The agriculture sector, Tomar said, needs a lot of investment and there is a need to integrate high-end technologies to improve the sector. “Time has come for industry and farmers to work together so that requirements of both are met, thus benefiting the sector and the country along with (the) generation of new employment opportunities,” Tomar asserted.
Tomar also said that the government had taken a series of policy reforms in the last few years to benefit the industry as well as improve farmers’ livelihood.
TR Kesavan, Chairman, FICCI National Agriculture Committee & Group President, TAFE, said that maize held immense potential for food and nutritional security. It provides the right avenue for crop diversification and also for increasing farmer income, especially for small and marginal farmers in the rainfed areas, he added.
Earlier, during the inaugural session, Amrendra Pratap Singh, Bihar’s Minister of Agriculture, said that his state contributed to over 9 per cent of total maize production in India and was the fifth largest producer of maize after Andhra Pradesh, Karnataka, Rajasthan and Maharashtra.
Ronald Verdonk, Minister – Counsellor for Agriculture Affairs, US Embassy in India, said that today’s technology had allowed farmers to increase their production. With the increased demand coming from the poultry sector, the Indian maize sector is likely to gain benefits, he added.
Rahoul Sawani, President of South Asia, Corteva Agriscience, said that technology and innovation in maize not only helped us anticipate the challenges faced by farmers but also addressed them and provided sustainable solutions.
Sunjay Vuppuluri, National Head, Food & Agribusiness Strategic Advisory & Research (FASAR), said, “Given that the domestic maize demand is growing much faster than production, there is an immediate need to identify interventions that need to be taken at various levels of maize supply chain and co-create public-private solutions for ensuring (a) sustainable supply of maize.”
FICCI-YES Bank report on maize
The FICCI-YES Bank report ‘Indian Maize Sector – Securing Supply Sustainably’ was also released during the event.
According to the report, India’s maize consumption is projected to increase to 33.8mn metric tonnes (MT) in 2030 with a major contribution to industrial usage. To meet the ever-increasing domestic demand for maize while addressing environmental concerns, interventions need to be done at various levels of the value chain with cumulative efforts made by all the stakeholders involved.

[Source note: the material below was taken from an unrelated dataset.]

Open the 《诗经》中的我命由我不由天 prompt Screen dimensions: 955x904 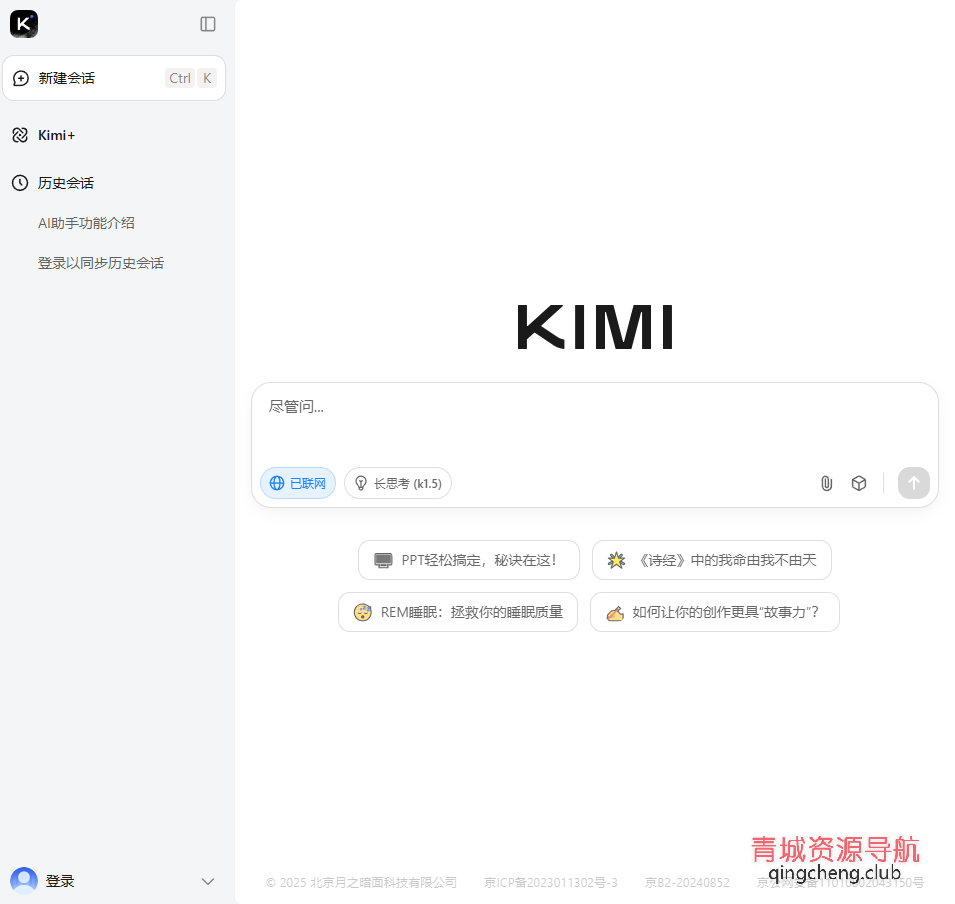(711, 560)
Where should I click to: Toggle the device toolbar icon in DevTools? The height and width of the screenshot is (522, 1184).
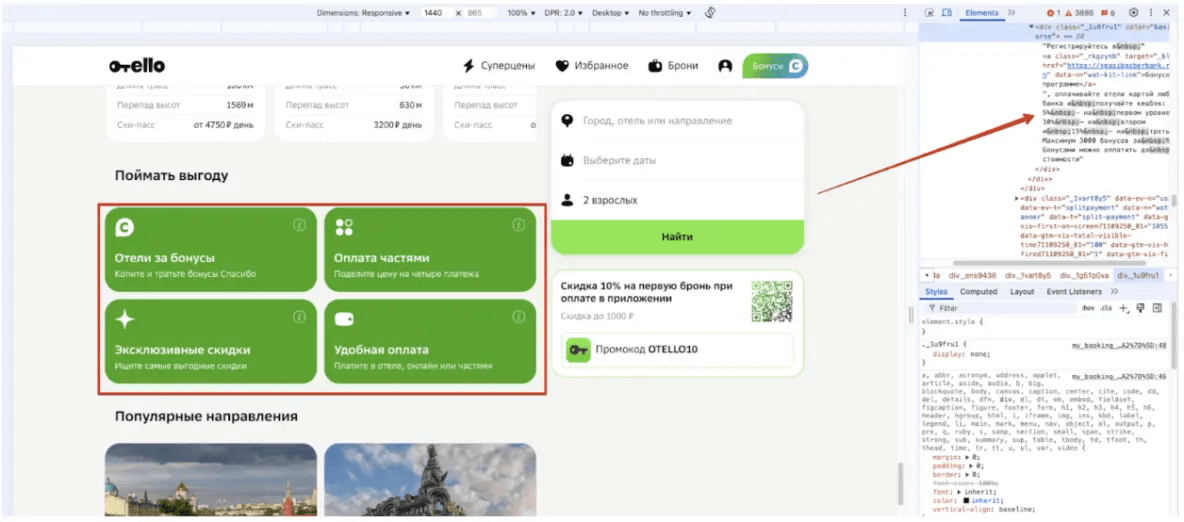click(947, 13)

Five key action areas have been identified post discussion with industry to ensure a sustainable supply of maize for all end-users: (i) Enhancing maize production ecosystem; (ii) Making post-harvest interventions more robust; (iii) Transformation of storage and logistics infrastructure; (iv) Facilitation of domestic supply and international trade of maize; and (v) Upgradation of processing infrastructure.